TASK REQUIREMENTS:
Reproduce only the listing lines starting at the line containing "Choose the small" and ending at the line containing "coord(439,305)", swapping "drawer bag" for "storage pouch" and leaving everything else unchanged.

(Item-finding records)

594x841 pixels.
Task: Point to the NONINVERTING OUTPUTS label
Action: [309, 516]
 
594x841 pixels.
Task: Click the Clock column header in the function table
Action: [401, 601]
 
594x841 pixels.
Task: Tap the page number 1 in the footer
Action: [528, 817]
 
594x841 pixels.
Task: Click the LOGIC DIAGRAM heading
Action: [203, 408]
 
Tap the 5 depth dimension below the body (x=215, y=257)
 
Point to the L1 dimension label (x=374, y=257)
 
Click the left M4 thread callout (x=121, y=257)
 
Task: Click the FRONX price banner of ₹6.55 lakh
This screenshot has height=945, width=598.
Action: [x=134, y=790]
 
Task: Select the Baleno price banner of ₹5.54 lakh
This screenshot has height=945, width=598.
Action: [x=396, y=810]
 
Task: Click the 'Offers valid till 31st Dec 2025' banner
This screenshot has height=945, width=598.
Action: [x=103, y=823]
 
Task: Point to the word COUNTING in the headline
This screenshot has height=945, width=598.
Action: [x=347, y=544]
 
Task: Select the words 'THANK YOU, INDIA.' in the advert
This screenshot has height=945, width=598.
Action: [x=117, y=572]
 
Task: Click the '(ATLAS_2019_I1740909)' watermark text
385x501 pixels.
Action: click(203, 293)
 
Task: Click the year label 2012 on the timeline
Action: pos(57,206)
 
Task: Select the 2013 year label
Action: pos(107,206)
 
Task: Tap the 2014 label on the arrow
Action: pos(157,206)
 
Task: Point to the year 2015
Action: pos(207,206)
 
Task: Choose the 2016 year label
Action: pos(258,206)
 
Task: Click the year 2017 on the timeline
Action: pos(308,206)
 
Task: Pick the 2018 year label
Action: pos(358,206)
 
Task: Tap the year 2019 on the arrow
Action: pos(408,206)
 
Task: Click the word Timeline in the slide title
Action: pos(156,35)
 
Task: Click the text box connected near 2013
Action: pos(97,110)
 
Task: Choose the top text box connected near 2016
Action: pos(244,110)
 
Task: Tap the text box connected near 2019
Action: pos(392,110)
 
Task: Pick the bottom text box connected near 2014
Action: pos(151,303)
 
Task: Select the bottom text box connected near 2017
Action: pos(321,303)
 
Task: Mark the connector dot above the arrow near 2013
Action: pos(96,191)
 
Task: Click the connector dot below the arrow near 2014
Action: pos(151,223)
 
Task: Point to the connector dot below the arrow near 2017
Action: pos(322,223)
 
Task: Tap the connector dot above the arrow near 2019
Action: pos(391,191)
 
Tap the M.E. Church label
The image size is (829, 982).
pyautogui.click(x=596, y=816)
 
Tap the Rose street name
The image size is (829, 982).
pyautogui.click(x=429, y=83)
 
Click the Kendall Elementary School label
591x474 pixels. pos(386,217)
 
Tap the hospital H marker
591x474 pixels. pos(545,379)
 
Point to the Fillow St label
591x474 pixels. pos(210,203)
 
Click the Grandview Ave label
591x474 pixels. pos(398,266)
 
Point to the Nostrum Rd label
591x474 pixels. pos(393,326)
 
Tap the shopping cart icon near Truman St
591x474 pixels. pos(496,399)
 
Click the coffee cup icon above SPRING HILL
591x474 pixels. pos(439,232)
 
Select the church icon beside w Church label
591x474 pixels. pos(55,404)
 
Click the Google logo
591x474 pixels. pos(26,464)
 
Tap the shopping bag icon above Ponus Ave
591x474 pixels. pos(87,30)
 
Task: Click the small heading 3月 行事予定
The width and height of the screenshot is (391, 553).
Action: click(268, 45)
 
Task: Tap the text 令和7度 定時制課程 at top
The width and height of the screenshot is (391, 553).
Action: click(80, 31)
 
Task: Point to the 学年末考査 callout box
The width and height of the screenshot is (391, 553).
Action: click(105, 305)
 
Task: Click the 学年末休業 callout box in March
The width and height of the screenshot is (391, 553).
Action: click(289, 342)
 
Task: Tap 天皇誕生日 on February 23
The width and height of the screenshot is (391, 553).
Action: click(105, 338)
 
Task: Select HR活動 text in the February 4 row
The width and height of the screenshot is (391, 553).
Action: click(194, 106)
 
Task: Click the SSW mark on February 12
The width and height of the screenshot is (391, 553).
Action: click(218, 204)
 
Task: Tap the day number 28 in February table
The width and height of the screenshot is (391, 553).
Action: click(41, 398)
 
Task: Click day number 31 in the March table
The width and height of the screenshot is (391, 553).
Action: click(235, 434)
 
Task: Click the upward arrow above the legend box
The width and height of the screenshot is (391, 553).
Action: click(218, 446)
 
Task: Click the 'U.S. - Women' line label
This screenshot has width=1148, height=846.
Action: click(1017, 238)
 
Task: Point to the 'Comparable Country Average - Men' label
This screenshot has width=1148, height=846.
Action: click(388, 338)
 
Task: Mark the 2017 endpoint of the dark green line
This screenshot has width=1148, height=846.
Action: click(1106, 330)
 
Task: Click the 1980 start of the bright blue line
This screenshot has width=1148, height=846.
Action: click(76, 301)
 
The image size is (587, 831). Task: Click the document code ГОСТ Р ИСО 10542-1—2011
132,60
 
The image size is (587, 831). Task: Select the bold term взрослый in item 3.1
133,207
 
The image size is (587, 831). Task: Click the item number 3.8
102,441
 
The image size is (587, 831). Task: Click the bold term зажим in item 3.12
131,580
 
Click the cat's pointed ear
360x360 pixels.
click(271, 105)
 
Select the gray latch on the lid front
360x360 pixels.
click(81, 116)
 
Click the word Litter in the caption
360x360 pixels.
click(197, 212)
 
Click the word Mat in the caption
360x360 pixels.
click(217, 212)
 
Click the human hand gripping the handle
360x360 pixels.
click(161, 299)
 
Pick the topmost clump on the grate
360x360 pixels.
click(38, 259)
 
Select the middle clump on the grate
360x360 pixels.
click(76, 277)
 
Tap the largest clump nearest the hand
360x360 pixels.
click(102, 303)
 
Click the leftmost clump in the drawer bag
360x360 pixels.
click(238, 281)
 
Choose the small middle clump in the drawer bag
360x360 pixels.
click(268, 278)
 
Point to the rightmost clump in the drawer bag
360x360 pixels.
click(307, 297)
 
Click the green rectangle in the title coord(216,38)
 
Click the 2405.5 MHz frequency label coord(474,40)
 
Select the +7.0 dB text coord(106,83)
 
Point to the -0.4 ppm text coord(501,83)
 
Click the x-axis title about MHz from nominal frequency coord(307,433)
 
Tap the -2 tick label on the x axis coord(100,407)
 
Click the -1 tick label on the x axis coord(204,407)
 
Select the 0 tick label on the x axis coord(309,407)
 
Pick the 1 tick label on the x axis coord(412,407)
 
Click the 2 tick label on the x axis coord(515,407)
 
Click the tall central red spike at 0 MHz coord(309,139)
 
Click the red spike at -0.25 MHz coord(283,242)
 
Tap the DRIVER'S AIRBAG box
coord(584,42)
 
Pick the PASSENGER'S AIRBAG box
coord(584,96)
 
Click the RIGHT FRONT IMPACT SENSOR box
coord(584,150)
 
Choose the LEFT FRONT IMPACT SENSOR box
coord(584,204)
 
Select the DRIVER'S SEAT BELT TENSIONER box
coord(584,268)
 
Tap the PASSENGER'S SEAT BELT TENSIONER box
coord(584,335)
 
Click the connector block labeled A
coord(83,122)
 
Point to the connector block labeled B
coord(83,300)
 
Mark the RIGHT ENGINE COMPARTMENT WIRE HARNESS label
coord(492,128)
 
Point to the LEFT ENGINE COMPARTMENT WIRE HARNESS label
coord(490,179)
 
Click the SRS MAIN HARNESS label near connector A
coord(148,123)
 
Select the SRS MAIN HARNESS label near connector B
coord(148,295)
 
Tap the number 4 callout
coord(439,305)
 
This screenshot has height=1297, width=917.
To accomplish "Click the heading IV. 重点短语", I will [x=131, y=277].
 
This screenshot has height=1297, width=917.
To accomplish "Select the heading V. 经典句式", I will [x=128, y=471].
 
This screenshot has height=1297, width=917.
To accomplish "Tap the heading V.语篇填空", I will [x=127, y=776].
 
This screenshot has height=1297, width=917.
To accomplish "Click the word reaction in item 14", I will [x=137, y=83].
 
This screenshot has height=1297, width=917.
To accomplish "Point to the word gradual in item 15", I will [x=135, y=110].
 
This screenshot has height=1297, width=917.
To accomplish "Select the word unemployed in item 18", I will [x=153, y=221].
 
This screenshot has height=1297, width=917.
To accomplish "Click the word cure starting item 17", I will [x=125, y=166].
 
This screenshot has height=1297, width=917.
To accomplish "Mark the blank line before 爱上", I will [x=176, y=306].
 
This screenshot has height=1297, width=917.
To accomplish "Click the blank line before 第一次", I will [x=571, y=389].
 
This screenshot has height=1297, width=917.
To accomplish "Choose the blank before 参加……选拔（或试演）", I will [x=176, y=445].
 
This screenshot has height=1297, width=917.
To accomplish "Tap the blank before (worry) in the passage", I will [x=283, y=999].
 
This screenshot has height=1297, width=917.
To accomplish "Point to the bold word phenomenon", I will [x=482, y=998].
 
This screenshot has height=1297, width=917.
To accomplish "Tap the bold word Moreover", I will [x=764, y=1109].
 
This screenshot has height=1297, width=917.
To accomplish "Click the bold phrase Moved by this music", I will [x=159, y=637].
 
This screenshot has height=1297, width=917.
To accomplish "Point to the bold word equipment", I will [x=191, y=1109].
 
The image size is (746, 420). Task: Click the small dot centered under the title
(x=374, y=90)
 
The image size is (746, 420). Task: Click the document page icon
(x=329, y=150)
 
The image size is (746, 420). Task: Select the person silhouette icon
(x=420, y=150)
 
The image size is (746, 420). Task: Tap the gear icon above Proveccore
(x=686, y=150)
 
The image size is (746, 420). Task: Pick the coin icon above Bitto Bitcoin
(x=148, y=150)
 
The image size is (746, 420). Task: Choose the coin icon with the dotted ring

THE REPLY:
Choose the small middle clump in the storage pouch
360x360 pixels.
click(268, 278)
 
Point to the rightmost clump in the storage pouch
360x360 pixels.
click(307, 297)
 
Click the green rectangle in the title coord(216,38)
 
Click the 2405.5 MHz frequency label coord(474,40)
 
Select the +7.0 dB text coord(106,83)
 
Point to the -0.4 ppm text coord(501,83)
 
Click the x-axis title about MHz from nominal frequency coord(307,433)
 
Tap the -2 tick label on the x axis coord(100,407)
 
Click the -1 tick label on the x axis coord(204,407)
 
Select the 0 tick label on the x axis coord(309,407)
 
Pick the 1 tick label on the x axis coord(412,407)
 
Click the 2 tick label on the x axis coord(515,407)
 
Click the tall central red spike at 0 MHz coord(309,139)
 
Click the red spike at -0.25 MHz coord(283,242)
 
Tap the DRIVER'S AIRBAG box
coord(584,42)
 
Pick the PASSENGER'S AIRBAG box
coord(584,96)
 
Click the RIGHT FRONT IMPACT SENSOR box
coord(584,150)
 
Choose the LEFT FRONT IMPACT SENSOR box
coord(584,204)
 
Select the DRIVER'S SEAT BELT TENSIONER box
coord(584,268)
 
Tap the PASSENGER'S SEAT BELT TENSIONER box
coord(584,335)
 
Click the connector block labeled A
coord(83,122)
 
Point to the connector block labeled B
coord(83,300)
 
Mark the RIGHT ENGINE COMPARTMENT WIRE HARNESS label
coord(492,128)
 
Point to the LEFT ENGINE COMPARTMENT WIRE HARNESS label
coord(490,179)
 
Click the SRS MAIN HARNESS label near connector A
coord(148,123)
 
Select the SRS MAIN HARNESS label near connector B
coord(148,295)
 
Tap the number 4 callout
coord(439,305)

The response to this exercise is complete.